Одним из наиболее важных аспектов этого протокола является поддержание плюрипотентности hESC во время культивирования клеток и тщательный мониторинг сфер и нейроорганоидной морфологии. hESCs очень чувствительны, и каждая манипуляция может привести к ранней неконтролируемой дифференциации, а также смерти клеток. Для повышения экспериментальной воспроизводимости и избежания возникновения аномальных кариотипных явлений рекомендуется криоконсервировать несколько партий гЭСК при самом низком проходе после проверки их хромосомного устойчивости. Кроме того, рекомендуется разморозить новый флакон для каждого эксперимента и проверять поведение клеток каждый день. Если сферы менее рефракционные с аномальным более высоким размером, они, скорее всего, начнут агрегировать и умирать.

Одним из улучшений в этой системе является либо перфузии или реализации васкуляризированной системы (путем добавления эндотелиальных клеток или в 3D жидкости микрочип)12,13. Однако контроль толщины нервного органоида (300 мкм) позволяет эффективно перетусывать кислород и питательные раны и предотвращает некроз. Другим усовершенствованием является введение иммунных клеток (микроглии). С учетом этих ограничений, нервные органоиды плюс система GIC может быть соответствующим инструментом по нескольким причинам.
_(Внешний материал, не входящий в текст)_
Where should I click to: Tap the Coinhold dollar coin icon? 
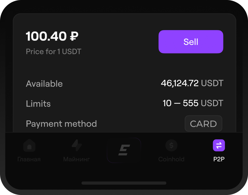(171, 145)

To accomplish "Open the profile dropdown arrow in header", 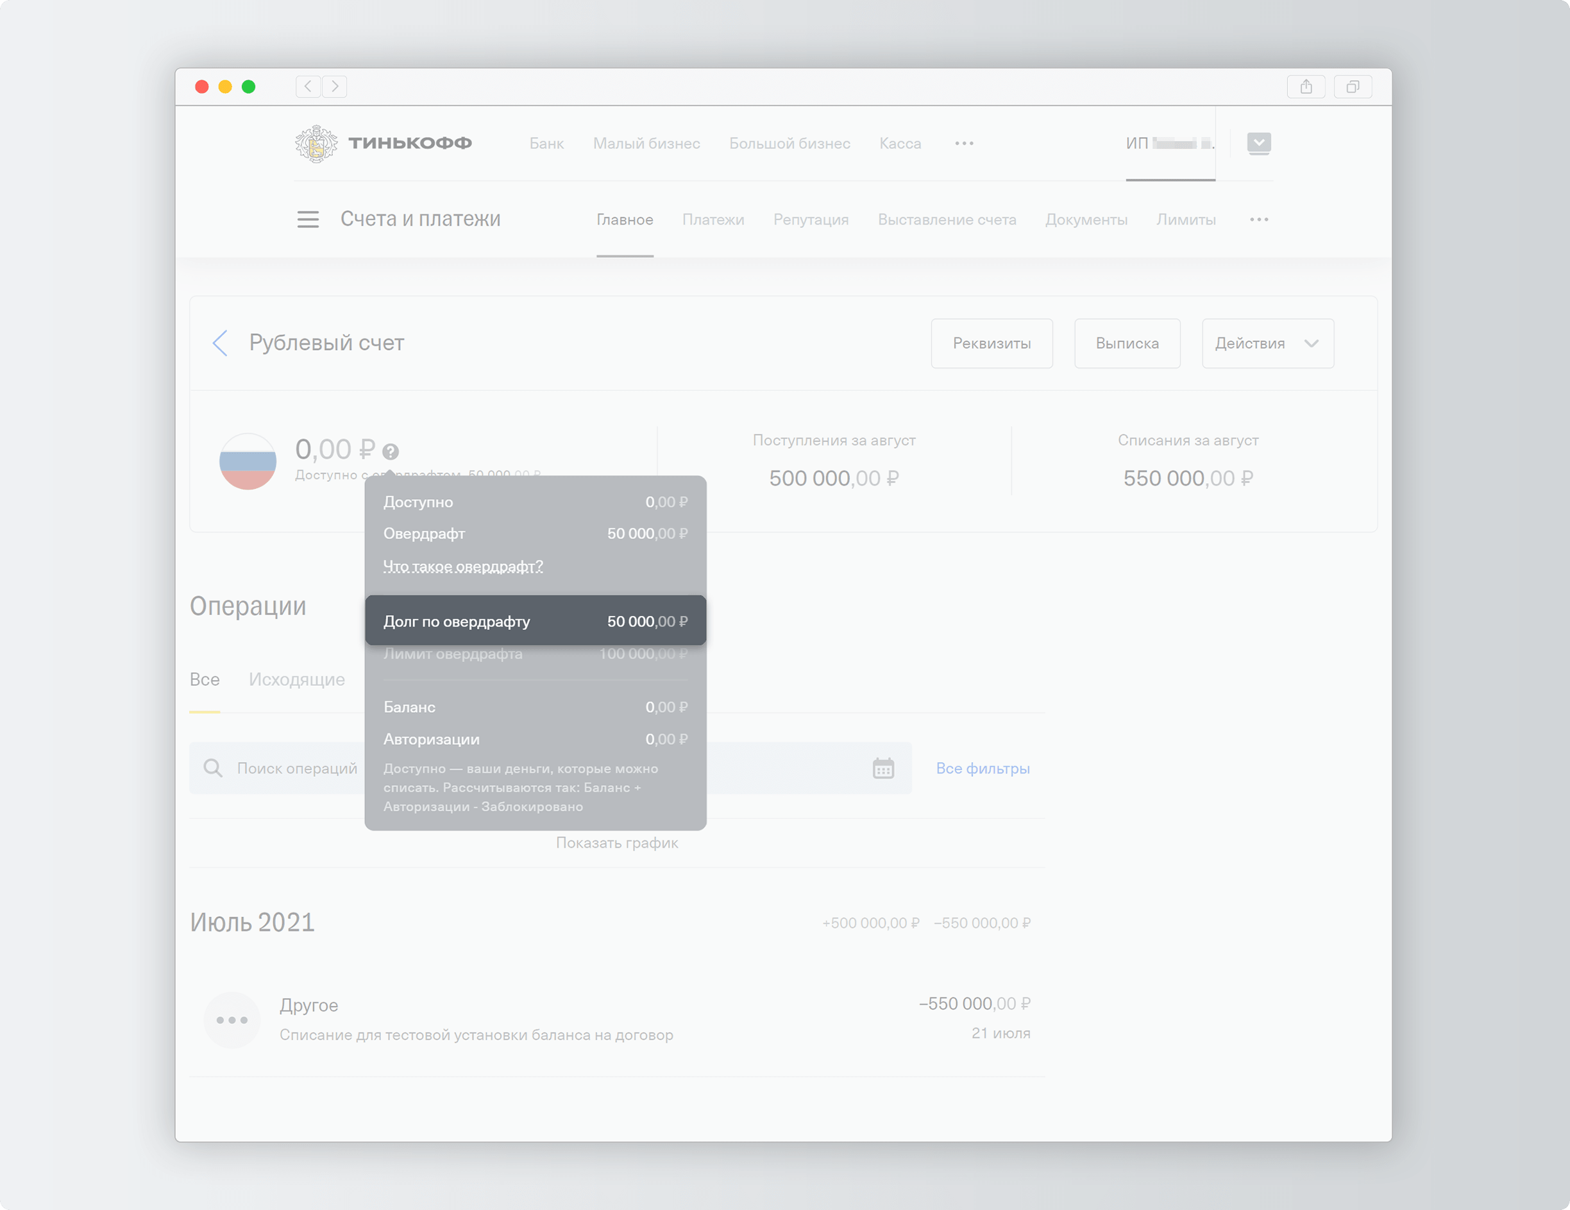I will pos(1258,143).
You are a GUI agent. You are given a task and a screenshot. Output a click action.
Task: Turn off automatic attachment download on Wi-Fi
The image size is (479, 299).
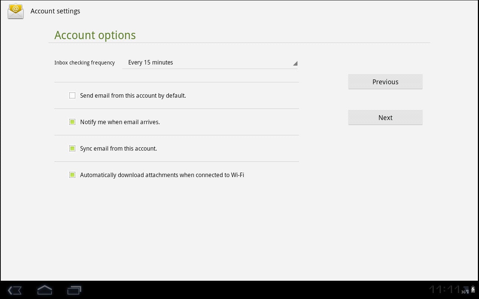(72, 175)
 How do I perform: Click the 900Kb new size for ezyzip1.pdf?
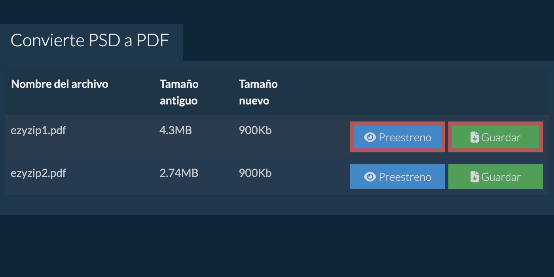click(255, 131)
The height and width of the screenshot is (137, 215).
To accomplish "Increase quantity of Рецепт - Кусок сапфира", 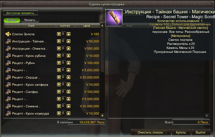I will click(x=69, y=85).
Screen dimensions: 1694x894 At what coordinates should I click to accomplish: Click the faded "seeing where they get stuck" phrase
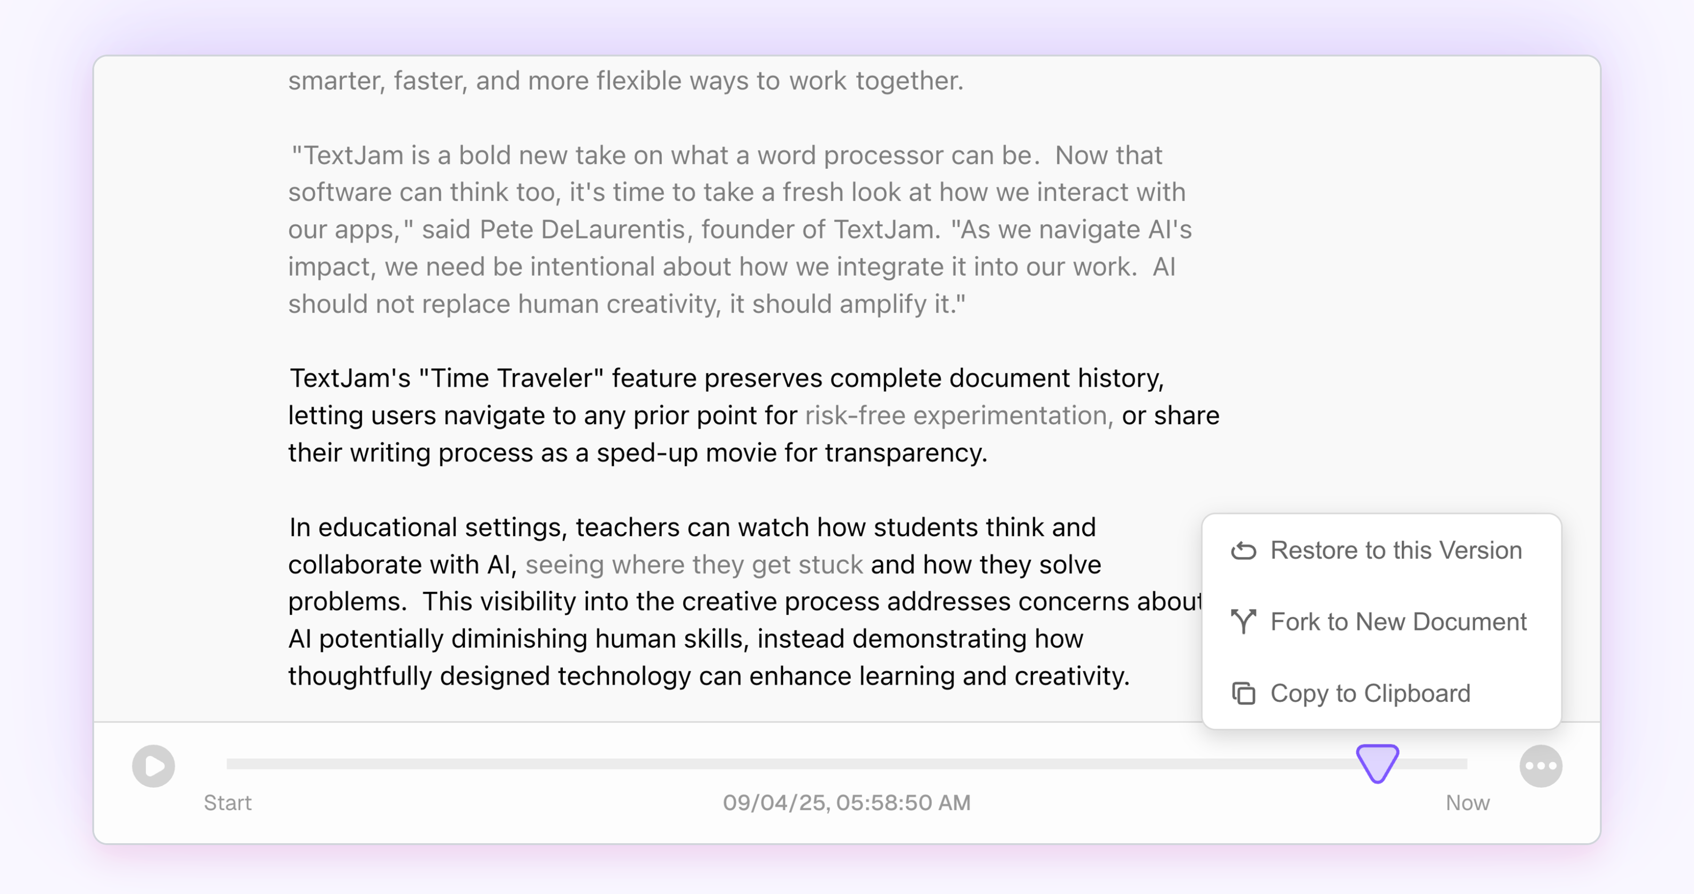click(694, 565)
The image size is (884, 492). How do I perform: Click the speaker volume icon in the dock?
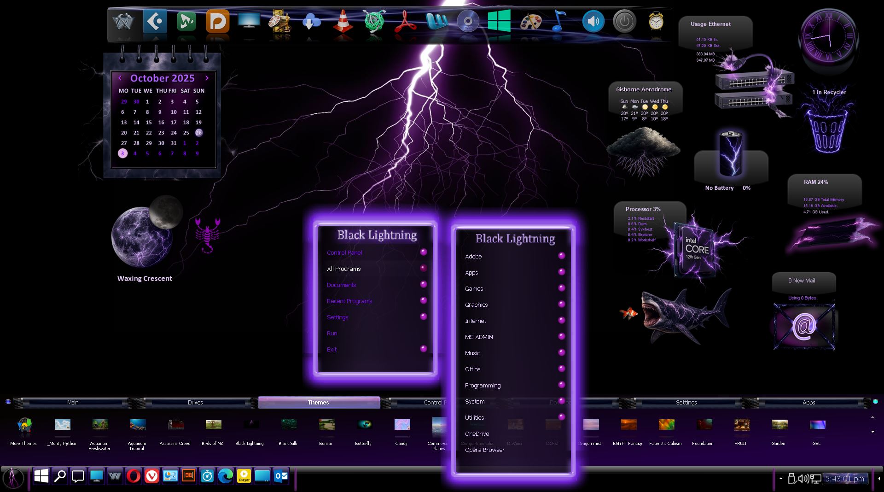tap(593, 22)
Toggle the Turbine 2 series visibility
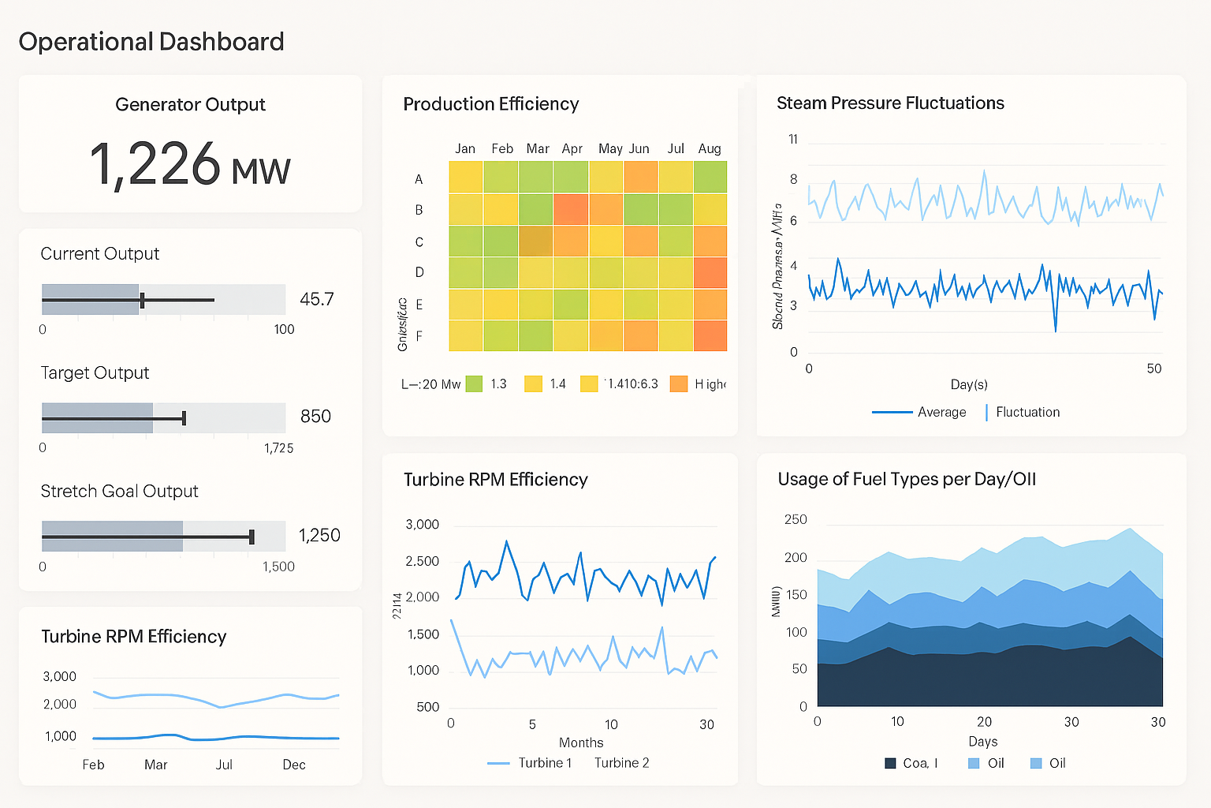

Во-первых, эта система позволяет скрининг наркотиков для мониторинга того, как терапевтическое соединение может повлиять на органоид или опухолевые клетки. Во-вторых, можно изучить взаимодействие между клетками и клетками, а микроэкологические детерминанты, лежащие в основе индивидуальных и коллективных вторжений, можно визуализировать и изучить5,6,13.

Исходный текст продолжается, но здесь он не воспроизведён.